En octubre del 2019, Quito sufrió el embate de la furia. Furia calculada. Furia que agredió, intimidó, conspiró contra los derechos de las personas, atacó los edificios públicos, a la policía, a periodistas y a la gente común, que miró atónita hasta dónde puede llegar el fanatismo, y cómo se puede hacer de la bucólica “isla de paz”, campo de ensayo de tácticas incendiarias como método de acción política.
En noviembre de 2020, una Asamblea que tiene apenas el 2% de la credibilidad de los ciudadanos, obedeciendo seguramente a cálculos electorales, y en el estilo de la más rancia partidocracia, destituyó a la Ministra María Paula Romo. Y lo hizo con un argumento que ataca al corazón del principio de autoridad: la acción de la policía en defensa de la ciudad y de su gente.
Lo hizo con un discurso cuya mediocridad compite con la irresponsabilidad. Lo hizo con la concurrencia de votos de legisladores de derechas e izquierdas, de obedientes a caudillos que no dieron la cara, y a candidatos que se desgañitan ofreciendo empleo y restauración de las instituciones, justicia, y todas las demás mentiras al uso para enganchar ingenuos y llegar al poder.
Quienes no estamos en el juego de la política, ni en los dimes y diretes de los pactos de telefonazo y pasillo, no acabamos de entender cómo quienes presumen de representantes del “pueblo soberano” votaron en esa forma, a sabiendas de que su decisión constituye un peligroso precedente que enervará la acción de la fuerza pública, y que destruye la confianza como pilar de la convivencia civilizada. Más allá de la destitución de la Ministra, que ha demostrado gran talla política, ese voto favorece a los violentos y no deja tranquilo a ningún ciudadano consciente.
La decisión de la Asamblea afianza la práctica de la acción directa, la asonada, el tumulto, la fuerza, como prácticas políticas. Esos votos lesionan las formas civilizadas de reclamar y ejercer los derechos. Esos votos apuntalan la construcción de alternativas contrarias a la república, niegan la paz, la tolerancia, el respeto y la responsabilidad.

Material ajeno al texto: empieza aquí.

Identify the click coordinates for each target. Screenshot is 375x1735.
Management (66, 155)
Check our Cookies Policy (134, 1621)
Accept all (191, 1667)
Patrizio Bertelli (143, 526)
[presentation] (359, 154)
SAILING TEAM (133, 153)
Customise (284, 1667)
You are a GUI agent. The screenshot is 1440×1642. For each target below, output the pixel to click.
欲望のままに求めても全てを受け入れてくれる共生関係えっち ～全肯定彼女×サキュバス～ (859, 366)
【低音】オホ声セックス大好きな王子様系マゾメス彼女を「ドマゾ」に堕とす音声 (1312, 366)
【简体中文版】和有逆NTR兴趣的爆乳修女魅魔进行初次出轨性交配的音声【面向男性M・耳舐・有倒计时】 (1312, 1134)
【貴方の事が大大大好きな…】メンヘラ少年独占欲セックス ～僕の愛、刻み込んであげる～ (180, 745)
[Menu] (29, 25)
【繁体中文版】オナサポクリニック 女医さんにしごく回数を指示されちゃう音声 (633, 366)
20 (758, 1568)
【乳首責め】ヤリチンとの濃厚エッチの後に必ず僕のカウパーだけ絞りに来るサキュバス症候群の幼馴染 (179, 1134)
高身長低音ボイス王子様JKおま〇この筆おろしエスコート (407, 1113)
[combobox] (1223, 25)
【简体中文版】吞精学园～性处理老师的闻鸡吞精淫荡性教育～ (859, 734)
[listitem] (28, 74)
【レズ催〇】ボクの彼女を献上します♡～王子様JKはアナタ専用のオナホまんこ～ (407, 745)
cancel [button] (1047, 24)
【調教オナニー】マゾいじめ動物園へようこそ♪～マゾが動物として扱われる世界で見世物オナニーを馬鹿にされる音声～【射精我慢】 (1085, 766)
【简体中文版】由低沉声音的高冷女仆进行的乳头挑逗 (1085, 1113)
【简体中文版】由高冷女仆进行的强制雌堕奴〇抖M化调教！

Los legisladores, y los dirigentes comprometidos en semejante episodio, están obligados a explicar las razones de fondo de su voto en el juicio político que censuró, en último término, la acción de la fuerza pública, es decir, una de las tareas del Estado que justifican su existencia. Están obligados, porque la democracia no se agota en el juego electoral, ni en vender ofertas de felicidad a la gente, ni es legítimo esconderse tras bastidores o enredar explicaciones en el viejo discurso al estilo de los “patriarcas de la componenda”, según la certera expresión de Jaime Roldós.
La democracia implica responsabilidad, coherencia, y un ápice de sinceridad. Y transparencia.